PROBLEM TO WORK ON. Arrange all of the data below as a numbered list, omitting any blank lines.
======== SOURCE MATERIAL ========
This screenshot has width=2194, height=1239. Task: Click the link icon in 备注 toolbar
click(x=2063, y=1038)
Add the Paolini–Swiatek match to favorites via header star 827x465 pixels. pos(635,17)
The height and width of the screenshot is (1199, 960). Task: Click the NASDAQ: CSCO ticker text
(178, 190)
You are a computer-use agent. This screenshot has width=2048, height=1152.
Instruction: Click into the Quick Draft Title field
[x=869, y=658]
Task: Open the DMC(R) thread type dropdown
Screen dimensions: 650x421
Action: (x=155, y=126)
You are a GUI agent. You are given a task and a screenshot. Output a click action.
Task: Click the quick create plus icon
========
SOLUTION TO THIS TASK.
1. This screenshot has width=2194, height=1239. Task: Click the link icon in 备注 toolbar
2. click(x=2063, y=1038)
3. Add the Paolini–Swiatek match to favorites via header star 827x465 pixels. pos(635,17)
4. The height and width of the screenshot is (1199, 960). Task: Click the NASDAQ: CSCO ticker text
5. (178, 190)
6. You are a computer-use agent. This screenshot has width=2048, height=1152.
7. Instruction: Click into the Quick Draft Title field
8. [x=869, y=658]
9. Task: Open the DMC(R) thread type dropdown
10. Screen dimensions: 650x421
11. Action: (x=155, y=126)
12. You are a GUI agent. You are given a task and a screenshot. Output a click action.
13. Task: Click the quick create plus icon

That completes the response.